Exercise details — Produce exactly the lines from the one holding "You are a computer-use agent." through the last line of the data below, with every picture left out.

───── Data for processing

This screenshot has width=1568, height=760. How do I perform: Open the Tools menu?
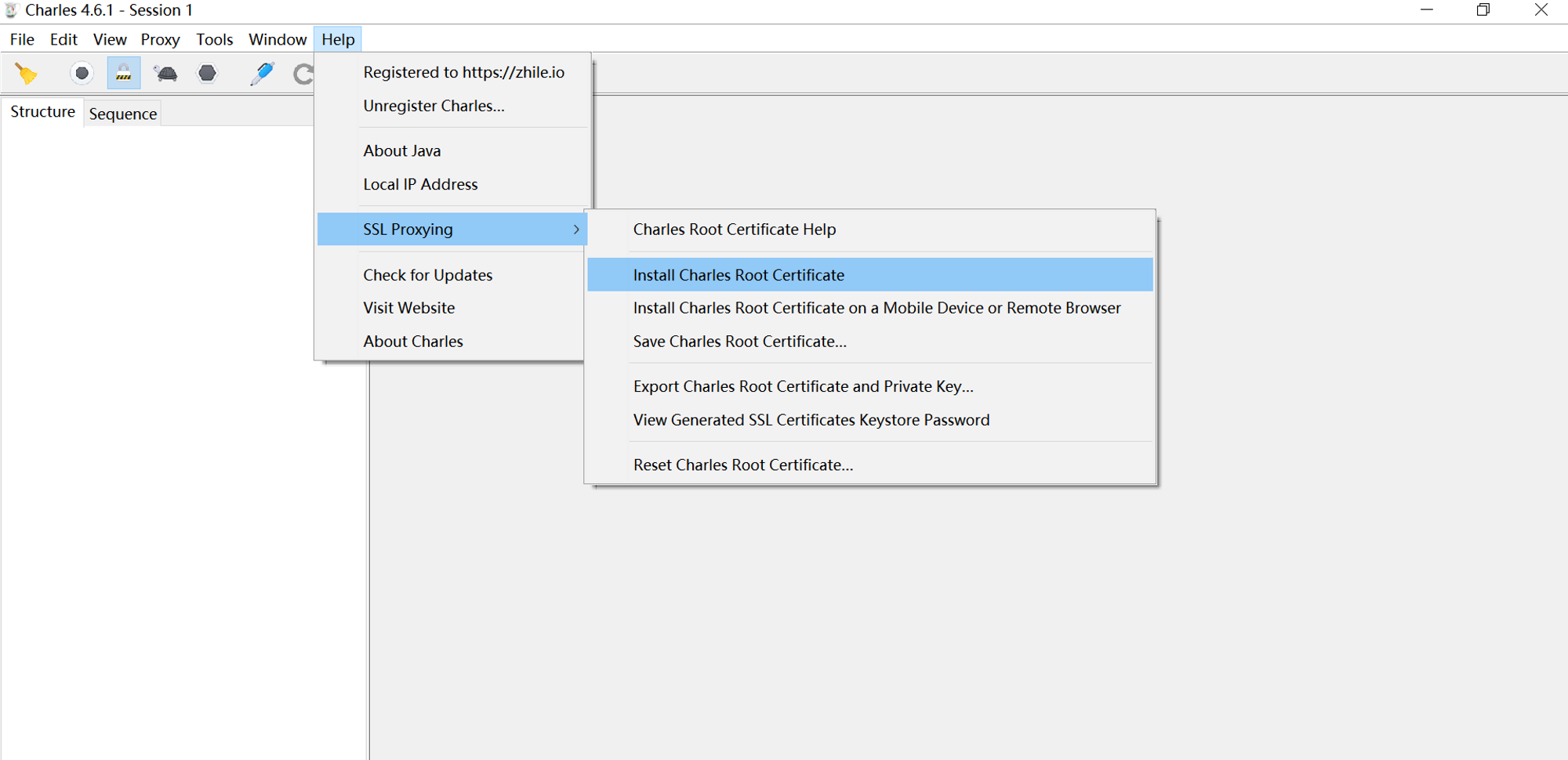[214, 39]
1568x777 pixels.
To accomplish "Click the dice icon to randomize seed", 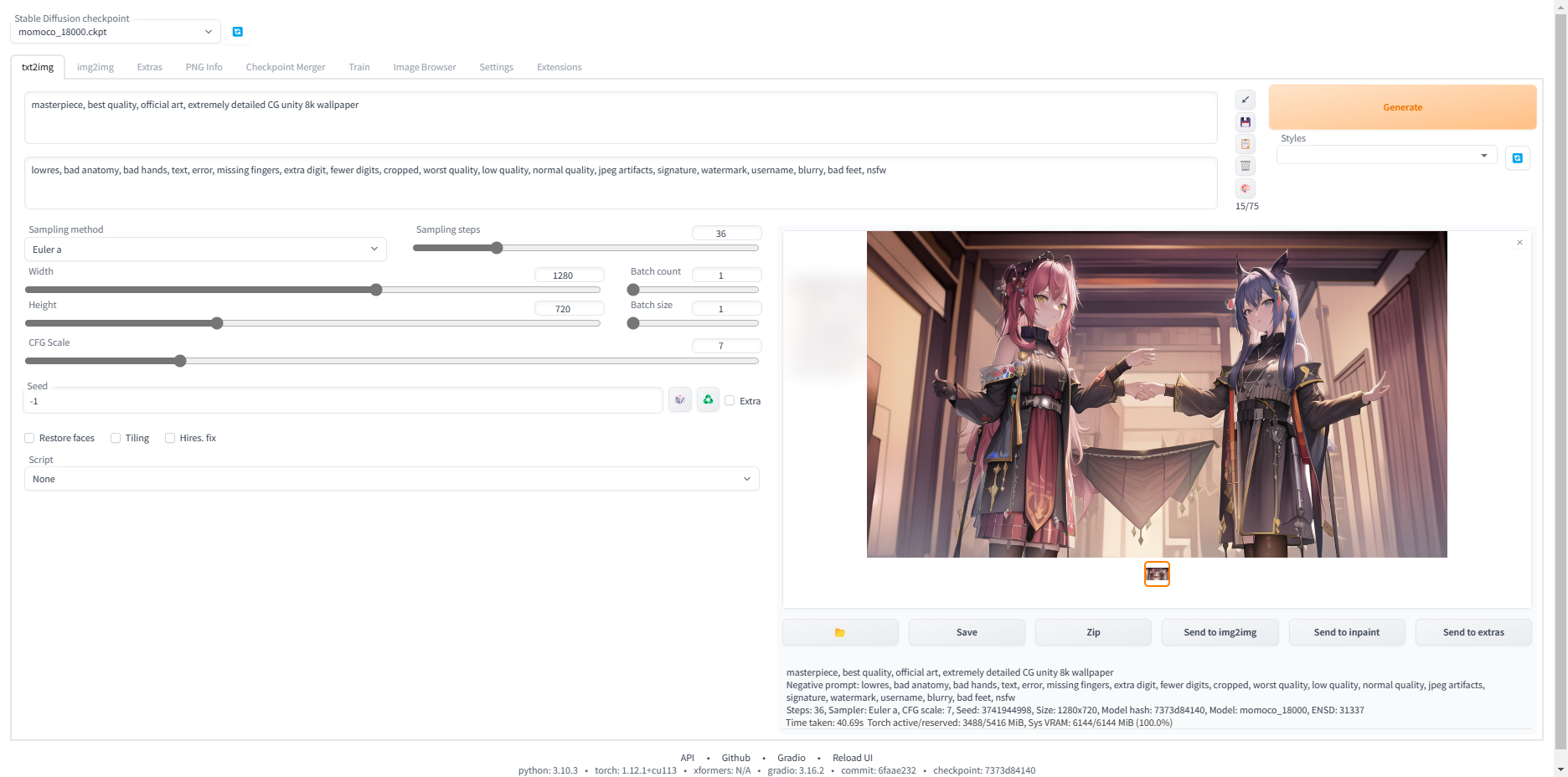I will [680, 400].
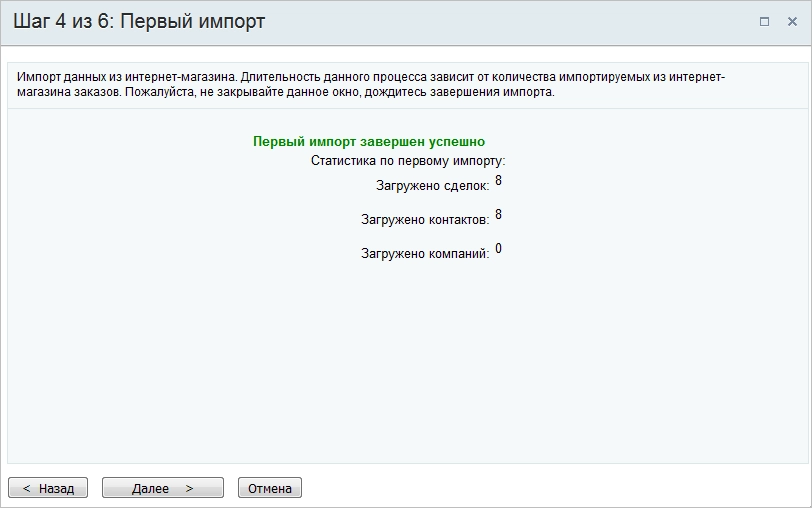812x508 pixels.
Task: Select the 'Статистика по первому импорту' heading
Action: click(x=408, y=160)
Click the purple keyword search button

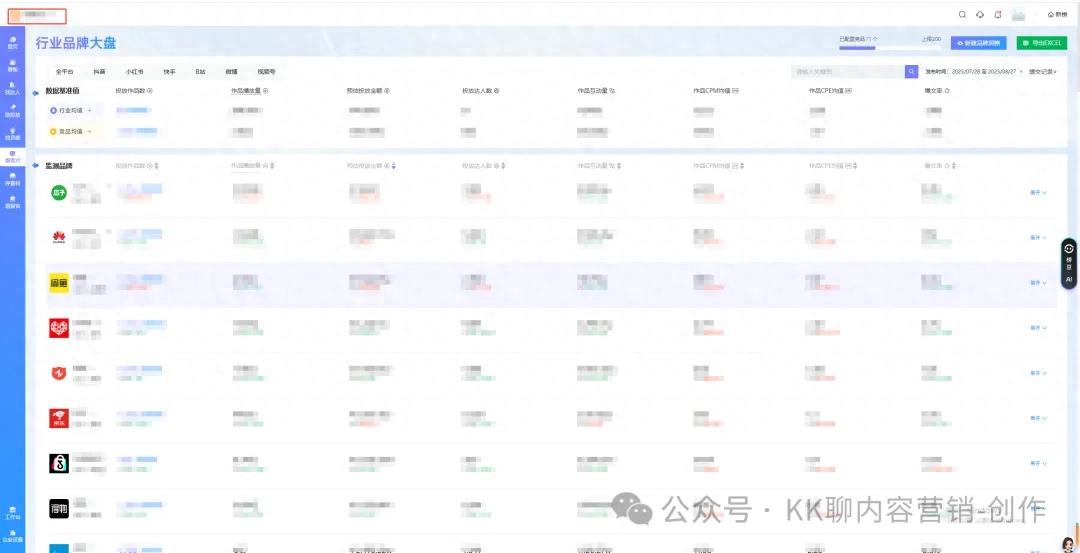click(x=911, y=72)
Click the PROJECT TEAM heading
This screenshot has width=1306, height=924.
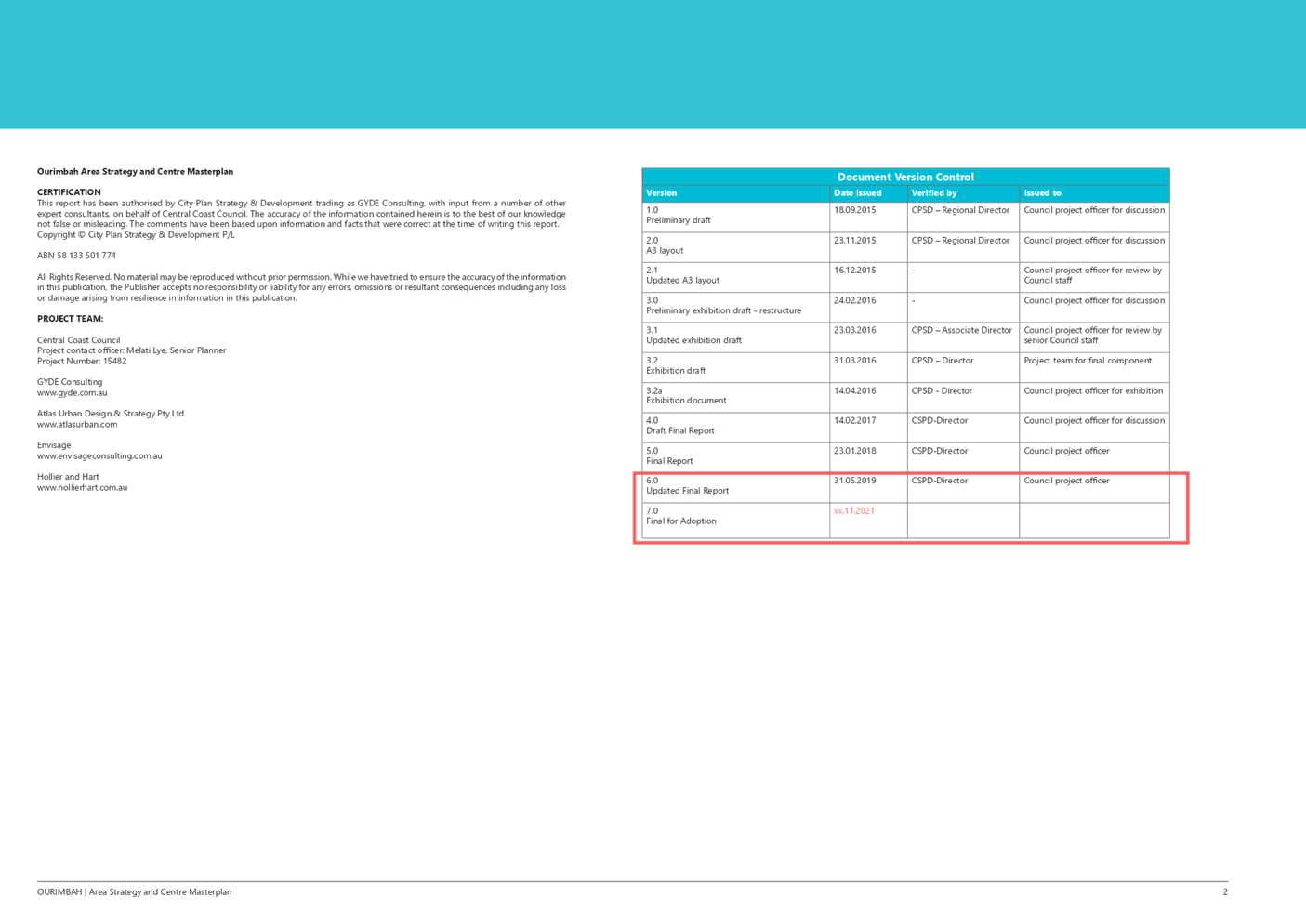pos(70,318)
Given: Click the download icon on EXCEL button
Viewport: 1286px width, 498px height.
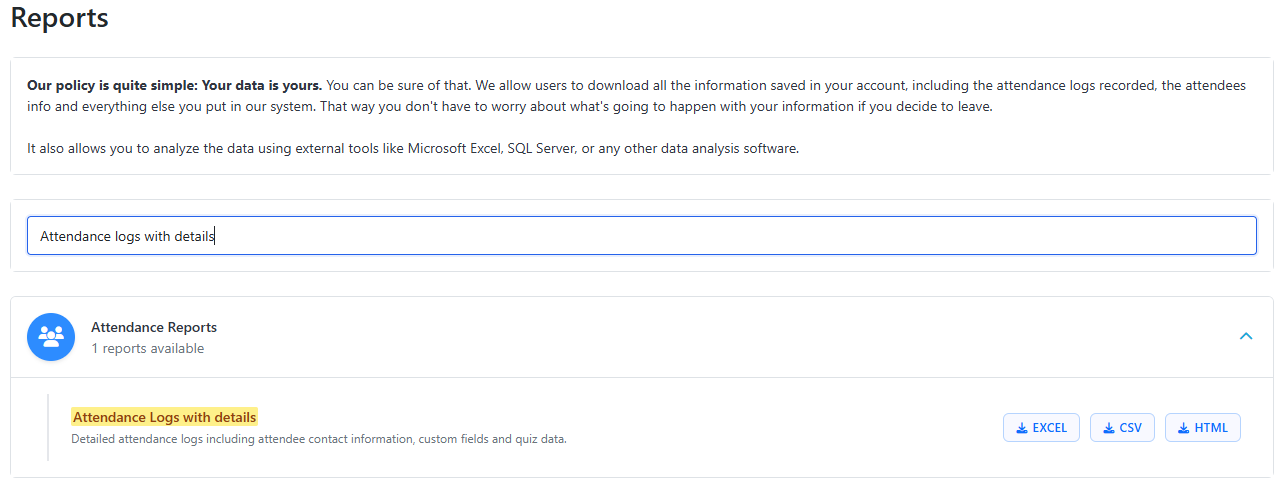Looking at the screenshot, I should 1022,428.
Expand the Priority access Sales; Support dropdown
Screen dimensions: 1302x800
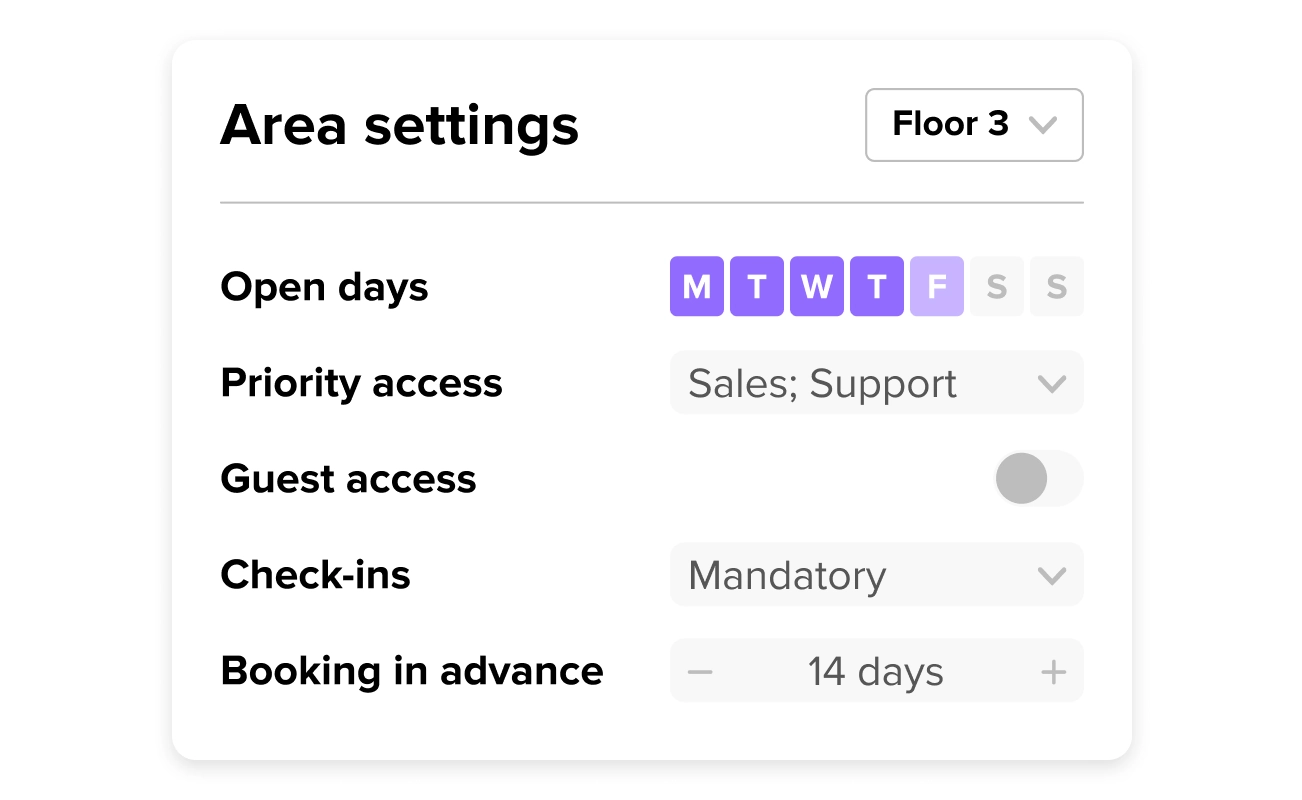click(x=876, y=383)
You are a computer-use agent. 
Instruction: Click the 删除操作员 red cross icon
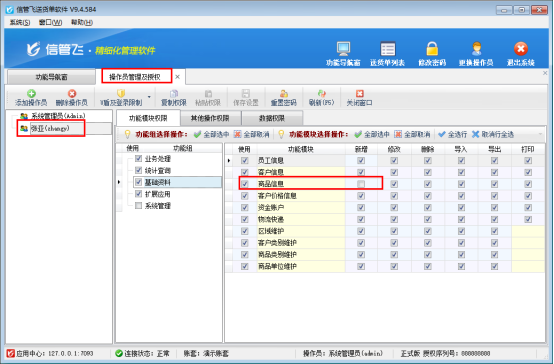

──────────

Result of this task —
You are a computer-use agent. 
Instruction: Click the 删除操作员 red cross icon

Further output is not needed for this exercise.